_What you will do_: The listing that follows must be retyped exactly, without its pictures.

_Supplied entries_:
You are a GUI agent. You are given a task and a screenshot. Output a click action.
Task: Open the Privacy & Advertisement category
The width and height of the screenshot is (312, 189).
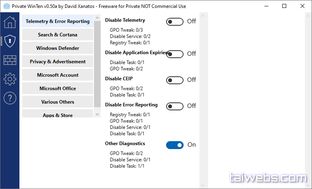tap(58, 62)
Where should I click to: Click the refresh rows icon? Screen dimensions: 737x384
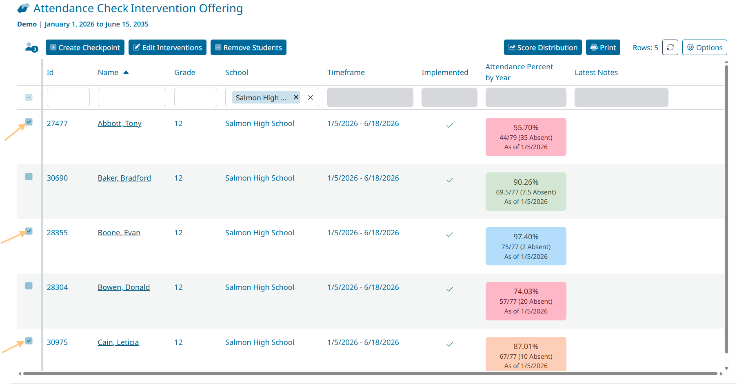[x=670, y=47]

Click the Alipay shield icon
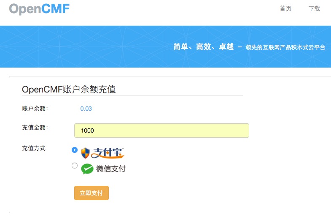tap(85, 153)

_Reply to the exercise_:
You are a GUI agent. You are given a task and a screenshot. Output a click action.
Task: Open the Privacy & Advertisement category
The width and height of the screenshot is (312, 189).
tap(58, 62)
Where should I click to: Click the refresh rows icon? Screen dimensions: 737x384
[x=670, y=47]

Click the Alipay shield icon
tap(85, 153)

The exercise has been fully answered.